CSS separates presentation from structure. This makes the website easier to maintain because the same HTML content can be styled in different ways without changing the page structure.
Gradient, Spacing, Shadow and Border Radius
This box demonstrates CSS properties such as background, padding, border-radius, color and box-shadow.
Flexbox Layout Demonstration
Flexbox is a CSS layout system that aligns and distributes elements inside a container. The cards below use display: flex, gap and flex-wrap so they adjust neatly on different screen sizes.
Hover Effect Demonstration
CSS pseudo-classes such as :hover allow the design to respond when the user points at an element. Hover over the box below to see the colour, spacing and position change.
CSS Transition and Transform Demonstration
The button below uses CSS transitions and transforms. JavaScript changes its position, while CSS makes the movement smooth.
Responsive Design Demonstration
Responsive design allows a website to adapt to different screen sizes. This page uses media queries so navigation, layout and demo cards work better on mobile screens.
Bootstrap Framework
Bootstrap is a frontend framework that provides ready-made responsive classes and components. It helps developers build professional layouts faster using a consistent grid system, buttons, cards, navbars, modals and utility classes.
In this section, Bootstrap is loaded using a CDN link. The examples below demonstrate Bootstrap's grid system, cards, buttons and modal component.
Bootstrap Grid System
Bootstrap uses a 12-column responsive grid. The example below uses container-fluid, row and col-md-4. On medium and larger screens, the three columns sit next to each other. On smaller screens, Bootstrap stacks them automatically.
Bootstrap Cards and Buttons
Bootstrap cards organise related content into clean containers. Utility classes such as shadow-lg, border-0, h-100, p-4 and g-4 add spacing, sizing and visual styling without writing custom CSS for every detail.
Responsive Card
This card demonstrates Bootstrap's card structure and responsive image behaviour.
Utility Classes
Bootstrap utilities control spacing, colours, alignment and sizing quickly.
Interactive Modal
Bootstrap includes JavaScript components such as modals for interactive interfaces.
JavaScript
JavaScript is a programming language used to make webpages interactive and dynamic. It can change HTML content, respond to events, validate forms, create animations and communicate with APIs.
JavaScript works with the DOM, which stands for Document Object Model. The DOM represents the webpage as objects that JavaScript can select, read and update.
DOM Manipulation and Event Handling Demonstration
When the button is clicked, JavaScript selects the paragraph using getElementById() and changes its textContent. This demonstrates event handling and DOM manipulation.
This text will change when the button is clicked.
Counter Demonstration
This counter demonstrates variables, functions and updating the page dynamically. The number is stored in a JavaScript variable and displayed again each time the user clicks a button.
Counter value: 0
Form Validation Demonstration
Form validation checks user input before submission. This example ensures that the name field is not empty and the email contains an @ symbol.
JavaScript Evidence Summary
This section demonstrates JavaScript functions, variables, DOM selection, DOM updates, click events, form submit events, conditional logic and input validation.

*THE PROBLEM:*
Revise the web development passage starting at "Bootstrap Grid System" and ending at "responsive image behaviour.", changing "shadow-lg" to "shadow-sm". The data that follows comes from a separate source.

*PROVIDED MATERIAL:*
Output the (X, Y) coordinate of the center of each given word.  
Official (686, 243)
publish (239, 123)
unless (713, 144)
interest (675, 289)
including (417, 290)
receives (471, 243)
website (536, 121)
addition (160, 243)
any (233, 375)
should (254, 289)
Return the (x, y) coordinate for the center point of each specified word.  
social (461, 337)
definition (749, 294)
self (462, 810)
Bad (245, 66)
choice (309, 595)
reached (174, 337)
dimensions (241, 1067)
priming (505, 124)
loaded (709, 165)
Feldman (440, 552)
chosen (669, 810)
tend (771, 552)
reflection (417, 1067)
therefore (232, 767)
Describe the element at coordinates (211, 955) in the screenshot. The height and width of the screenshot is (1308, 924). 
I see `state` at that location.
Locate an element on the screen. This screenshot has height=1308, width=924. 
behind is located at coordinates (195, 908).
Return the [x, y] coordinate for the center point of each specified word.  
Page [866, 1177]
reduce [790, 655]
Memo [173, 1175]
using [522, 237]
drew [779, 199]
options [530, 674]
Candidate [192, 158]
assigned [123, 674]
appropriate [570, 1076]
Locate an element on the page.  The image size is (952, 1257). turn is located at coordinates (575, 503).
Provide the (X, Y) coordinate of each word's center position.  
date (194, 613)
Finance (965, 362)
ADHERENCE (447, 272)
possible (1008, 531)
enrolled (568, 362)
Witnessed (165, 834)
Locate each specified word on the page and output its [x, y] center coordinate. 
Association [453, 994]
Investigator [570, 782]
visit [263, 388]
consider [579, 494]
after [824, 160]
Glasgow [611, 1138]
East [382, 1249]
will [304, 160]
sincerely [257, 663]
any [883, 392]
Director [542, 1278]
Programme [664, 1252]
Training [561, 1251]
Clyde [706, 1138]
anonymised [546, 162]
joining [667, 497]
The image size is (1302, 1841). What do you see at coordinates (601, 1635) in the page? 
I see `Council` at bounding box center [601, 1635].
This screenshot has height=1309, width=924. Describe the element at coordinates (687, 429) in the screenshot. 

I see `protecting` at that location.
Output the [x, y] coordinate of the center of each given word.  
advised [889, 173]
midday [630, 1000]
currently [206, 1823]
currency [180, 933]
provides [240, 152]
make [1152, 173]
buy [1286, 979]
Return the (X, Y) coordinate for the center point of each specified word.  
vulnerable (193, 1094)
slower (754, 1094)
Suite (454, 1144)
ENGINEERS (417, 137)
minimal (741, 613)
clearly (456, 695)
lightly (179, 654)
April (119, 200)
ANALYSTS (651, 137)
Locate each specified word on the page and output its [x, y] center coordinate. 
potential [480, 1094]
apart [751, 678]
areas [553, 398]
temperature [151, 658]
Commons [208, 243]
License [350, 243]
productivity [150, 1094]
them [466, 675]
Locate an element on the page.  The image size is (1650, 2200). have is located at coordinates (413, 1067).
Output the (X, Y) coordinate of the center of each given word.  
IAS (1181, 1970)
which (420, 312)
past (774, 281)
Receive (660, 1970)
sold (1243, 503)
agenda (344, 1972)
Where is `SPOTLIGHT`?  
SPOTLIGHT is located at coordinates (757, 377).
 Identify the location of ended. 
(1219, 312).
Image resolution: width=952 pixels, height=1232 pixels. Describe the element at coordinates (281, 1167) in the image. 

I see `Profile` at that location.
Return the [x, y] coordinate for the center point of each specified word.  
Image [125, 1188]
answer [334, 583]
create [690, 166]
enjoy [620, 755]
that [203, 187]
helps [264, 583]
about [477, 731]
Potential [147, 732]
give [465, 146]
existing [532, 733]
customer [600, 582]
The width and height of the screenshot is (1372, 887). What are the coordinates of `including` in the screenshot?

*TASK RESULT:*
Bootstrap Grid System
Bootstrap uses a 12-column responsive grid. The example below uses container-fluid, row and col-md-4. On medium and larger screens, the three columns sit next to each other. On smaller screens, Bootstrap stacks them automatically.
Bootstrap Cards and Buttons
Bootstrap cards organise related content into clean containers. Utility classes such as shadow-sm, border-0, h-100, p-4 and g-4 add spacing, sizing and visual styling without writing custom CSS for every detail.
Responsive Card
This card demonstrates Bootstrap's card structure and responsive image behaviour.